Republican House Speaker David Osborne, meanwhile, pointed to relief coming from a measure passed by the GOP-led legislature that’s aimed at gradually phasing out Kentucky’s individual income taxes. The first rate cut is expected to “leave an estimated $500 million in the pockets of working Kentuckians next year,” Osborne said.

Funds collected through the state gas tax contribute to the state’s Road Fund.

Beshear said the gas tax rate freeze would have “no material impact” on the state’s transportation budget and won’t affect any ongoing or planned projects.

“All projects will move forward,” said state Transportation Secretary Jim Gray.

The freeze is projected to reduce budgeted Road Fund revenues by 1.6% over the first seven months of the next fiscal year, the governor said. Beshear said he will propose that lawmakers dip into the state’s massive General Fund budget surplus next year to make up for lost road fund revenues. The General Fund pays for most state services, including education and public safety.

The governor also said he was asking for advice from Attorney General Daniel Cameron’s office on whether he should declare a state of emergency to activate the state’s price gouging statute. The AG’s office said later it had received the governor’s letter and was reviewing it. Cameron is among the Republicans running for governor in 2023, when Beshear will seek a second term.

In February, Beshear took executive action to grant relief to Kentucky taxpayers hit with pandemic-related increases in their vehicle property tax bills.

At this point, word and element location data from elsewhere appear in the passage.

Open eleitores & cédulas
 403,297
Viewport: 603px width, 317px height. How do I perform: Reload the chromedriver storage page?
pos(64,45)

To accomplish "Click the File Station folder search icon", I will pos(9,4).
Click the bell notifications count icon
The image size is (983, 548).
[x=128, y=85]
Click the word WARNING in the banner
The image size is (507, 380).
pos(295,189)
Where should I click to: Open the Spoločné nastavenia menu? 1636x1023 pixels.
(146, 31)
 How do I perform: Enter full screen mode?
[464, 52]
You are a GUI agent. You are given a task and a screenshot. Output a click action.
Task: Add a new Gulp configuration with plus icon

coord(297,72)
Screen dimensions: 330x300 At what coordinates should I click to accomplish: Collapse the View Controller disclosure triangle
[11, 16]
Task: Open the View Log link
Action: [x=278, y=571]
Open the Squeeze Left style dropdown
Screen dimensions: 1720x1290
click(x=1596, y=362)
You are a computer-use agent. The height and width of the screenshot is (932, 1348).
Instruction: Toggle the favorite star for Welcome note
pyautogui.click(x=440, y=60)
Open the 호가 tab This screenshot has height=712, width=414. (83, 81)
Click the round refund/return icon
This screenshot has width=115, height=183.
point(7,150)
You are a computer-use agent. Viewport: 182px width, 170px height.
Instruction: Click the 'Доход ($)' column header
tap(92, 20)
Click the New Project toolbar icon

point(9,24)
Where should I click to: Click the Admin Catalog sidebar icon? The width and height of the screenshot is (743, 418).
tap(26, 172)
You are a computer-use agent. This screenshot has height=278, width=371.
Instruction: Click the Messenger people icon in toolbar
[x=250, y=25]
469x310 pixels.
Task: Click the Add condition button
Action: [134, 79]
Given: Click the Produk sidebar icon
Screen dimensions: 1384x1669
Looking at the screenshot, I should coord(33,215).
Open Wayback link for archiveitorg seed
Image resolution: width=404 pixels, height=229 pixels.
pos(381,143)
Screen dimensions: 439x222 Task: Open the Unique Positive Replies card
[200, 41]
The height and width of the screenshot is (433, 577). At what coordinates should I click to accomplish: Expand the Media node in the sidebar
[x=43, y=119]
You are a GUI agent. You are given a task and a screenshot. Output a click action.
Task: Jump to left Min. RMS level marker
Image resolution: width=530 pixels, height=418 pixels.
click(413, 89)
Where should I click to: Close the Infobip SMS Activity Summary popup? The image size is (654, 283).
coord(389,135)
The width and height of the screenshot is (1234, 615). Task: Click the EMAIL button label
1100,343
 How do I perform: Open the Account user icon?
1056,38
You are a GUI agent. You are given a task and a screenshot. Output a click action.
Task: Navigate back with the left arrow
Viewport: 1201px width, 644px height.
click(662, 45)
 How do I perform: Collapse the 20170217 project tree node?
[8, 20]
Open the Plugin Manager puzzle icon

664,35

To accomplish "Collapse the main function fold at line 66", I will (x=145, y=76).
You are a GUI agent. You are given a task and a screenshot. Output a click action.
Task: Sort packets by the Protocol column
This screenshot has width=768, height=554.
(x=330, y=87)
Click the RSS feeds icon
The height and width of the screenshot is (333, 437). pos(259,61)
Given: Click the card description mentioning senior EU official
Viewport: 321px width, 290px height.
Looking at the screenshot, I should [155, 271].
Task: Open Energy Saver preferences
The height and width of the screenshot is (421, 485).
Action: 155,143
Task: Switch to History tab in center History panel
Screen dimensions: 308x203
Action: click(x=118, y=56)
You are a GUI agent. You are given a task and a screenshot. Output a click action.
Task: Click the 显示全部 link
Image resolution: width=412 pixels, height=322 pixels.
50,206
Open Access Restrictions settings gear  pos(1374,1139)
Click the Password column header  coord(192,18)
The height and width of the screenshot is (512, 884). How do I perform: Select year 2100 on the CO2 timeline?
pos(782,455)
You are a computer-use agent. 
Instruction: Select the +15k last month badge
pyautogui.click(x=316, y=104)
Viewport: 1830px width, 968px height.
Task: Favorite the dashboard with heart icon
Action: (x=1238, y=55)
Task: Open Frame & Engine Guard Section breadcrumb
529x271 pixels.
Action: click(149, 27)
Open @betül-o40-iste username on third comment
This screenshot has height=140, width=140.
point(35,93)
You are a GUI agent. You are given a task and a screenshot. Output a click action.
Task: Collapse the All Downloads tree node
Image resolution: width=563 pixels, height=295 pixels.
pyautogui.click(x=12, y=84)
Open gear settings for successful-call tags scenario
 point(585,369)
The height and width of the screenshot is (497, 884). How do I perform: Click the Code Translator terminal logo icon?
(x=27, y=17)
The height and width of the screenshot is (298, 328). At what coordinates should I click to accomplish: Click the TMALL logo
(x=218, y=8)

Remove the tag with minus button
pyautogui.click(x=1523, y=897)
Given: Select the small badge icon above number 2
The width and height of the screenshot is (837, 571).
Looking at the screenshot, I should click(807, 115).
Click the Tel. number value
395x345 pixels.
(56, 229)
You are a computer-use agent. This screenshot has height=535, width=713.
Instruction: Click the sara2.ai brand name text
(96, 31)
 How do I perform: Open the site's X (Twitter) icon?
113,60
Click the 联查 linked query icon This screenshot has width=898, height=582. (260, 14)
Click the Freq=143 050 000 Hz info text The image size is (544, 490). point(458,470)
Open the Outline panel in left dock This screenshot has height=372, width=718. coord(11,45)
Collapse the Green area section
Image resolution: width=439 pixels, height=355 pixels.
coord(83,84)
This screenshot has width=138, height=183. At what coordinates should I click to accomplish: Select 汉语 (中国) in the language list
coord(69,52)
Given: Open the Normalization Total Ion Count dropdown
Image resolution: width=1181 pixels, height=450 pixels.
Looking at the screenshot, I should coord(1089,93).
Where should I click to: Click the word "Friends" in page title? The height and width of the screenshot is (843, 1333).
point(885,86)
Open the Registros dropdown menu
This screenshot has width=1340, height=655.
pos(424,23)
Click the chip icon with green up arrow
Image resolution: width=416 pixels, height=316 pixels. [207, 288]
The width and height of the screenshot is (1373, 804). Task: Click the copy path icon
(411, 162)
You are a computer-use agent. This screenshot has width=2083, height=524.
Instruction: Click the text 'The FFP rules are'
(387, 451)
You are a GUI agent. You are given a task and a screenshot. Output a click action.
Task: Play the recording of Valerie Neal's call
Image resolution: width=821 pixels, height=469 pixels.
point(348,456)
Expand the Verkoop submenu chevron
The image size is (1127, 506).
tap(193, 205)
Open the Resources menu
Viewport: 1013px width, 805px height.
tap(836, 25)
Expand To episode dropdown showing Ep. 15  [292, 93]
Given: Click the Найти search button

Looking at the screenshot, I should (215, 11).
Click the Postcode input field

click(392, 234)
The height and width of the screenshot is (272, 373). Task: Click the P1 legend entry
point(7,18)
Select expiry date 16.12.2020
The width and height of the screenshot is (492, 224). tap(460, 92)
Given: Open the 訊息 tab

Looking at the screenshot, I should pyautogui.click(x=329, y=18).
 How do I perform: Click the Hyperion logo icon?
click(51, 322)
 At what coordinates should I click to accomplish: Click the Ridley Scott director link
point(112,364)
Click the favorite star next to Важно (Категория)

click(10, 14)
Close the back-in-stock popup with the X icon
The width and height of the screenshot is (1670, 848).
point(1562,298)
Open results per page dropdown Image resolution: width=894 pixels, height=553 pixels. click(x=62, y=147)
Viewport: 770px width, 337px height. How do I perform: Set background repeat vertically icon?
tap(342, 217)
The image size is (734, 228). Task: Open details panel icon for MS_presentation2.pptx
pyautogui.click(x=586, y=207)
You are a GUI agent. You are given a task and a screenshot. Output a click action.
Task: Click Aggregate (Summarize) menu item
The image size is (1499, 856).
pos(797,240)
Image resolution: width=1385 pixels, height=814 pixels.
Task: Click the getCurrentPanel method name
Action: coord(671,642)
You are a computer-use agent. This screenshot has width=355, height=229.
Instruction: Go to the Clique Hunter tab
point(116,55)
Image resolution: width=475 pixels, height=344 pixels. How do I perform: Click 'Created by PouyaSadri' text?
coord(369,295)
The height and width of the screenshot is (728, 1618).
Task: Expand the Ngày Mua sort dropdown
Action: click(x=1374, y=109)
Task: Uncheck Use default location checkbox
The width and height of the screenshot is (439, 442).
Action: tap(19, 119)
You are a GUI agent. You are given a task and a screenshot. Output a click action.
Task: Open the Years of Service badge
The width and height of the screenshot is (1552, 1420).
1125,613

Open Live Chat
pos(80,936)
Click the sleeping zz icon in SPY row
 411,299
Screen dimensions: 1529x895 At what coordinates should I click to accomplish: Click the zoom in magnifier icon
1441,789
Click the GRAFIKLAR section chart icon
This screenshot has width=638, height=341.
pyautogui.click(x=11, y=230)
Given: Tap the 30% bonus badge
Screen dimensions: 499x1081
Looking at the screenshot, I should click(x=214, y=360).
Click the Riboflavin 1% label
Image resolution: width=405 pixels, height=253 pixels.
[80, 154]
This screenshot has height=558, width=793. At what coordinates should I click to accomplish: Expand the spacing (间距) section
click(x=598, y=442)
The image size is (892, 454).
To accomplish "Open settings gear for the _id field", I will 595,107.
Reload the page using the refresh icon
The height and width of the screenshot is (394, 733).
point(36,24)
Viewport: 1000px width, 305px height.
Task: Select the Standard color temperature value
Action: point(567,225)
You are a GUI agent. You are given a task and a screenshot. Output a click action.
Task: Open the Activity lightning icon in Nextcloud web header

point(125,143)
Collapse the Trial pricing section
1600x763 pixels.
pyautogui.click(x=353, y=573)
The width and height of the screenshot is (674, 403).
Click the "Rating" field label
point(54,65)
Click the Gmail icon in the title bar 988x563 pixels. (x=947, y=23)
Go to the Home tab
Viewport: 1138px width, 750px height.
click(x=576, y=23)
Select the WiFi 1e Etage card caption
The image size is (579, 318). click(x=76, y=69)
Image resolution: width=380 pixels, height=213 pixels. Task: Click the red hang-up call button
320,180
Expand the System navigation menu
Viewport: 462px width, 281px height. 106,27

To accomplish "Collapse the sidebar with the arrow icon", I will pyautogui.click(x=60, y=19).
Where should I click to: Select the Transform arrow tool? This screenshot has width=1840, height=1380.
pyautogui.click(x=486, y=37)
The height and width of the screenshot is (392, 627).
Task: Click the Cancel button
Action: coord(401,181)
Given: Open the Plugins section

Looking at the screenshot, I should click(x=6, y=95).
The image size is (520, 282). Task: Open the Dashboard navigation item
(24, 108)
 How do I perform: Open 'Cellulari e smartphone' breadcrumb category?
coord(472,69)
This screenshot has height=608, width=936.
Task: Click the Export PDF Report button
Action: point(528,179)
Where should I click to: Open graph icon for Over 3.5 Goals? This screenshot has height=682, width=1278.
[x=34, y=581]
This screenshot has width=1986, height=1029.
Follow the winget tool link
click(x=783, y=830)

Meanwhile, Kentucky Republicans are increasingly trying to tie Beshear to Democratic President Joe Biden amid the hardships caused by surging consumer prices.

While acknowledging the impact caused by inflation, the governor has touted his handling of the state’s economy. He points to record-setting job creation and business investments along with the lowest-ever unemployment rate in Kentucky, posted in April. The state landed its two largest economic development projects ever — both battery plants — during Beshear’s tenure as governor.

In an interview with The Associated Press on Thursday, the governor commented on the criticism from his potential GOP rivals in next year’s gubernatorial race.

“Sadly some — instead of lifting us up, talking about where we’re going — are willing to run … our economy down for their own political purposes,” he said.

During his news conference, Beshear highlighted several programs that can help inflation-battered families pay their rent, mortgage or utilities or help them with childcare expenses.

“Don’t be afraid to ask for help,” the governor said.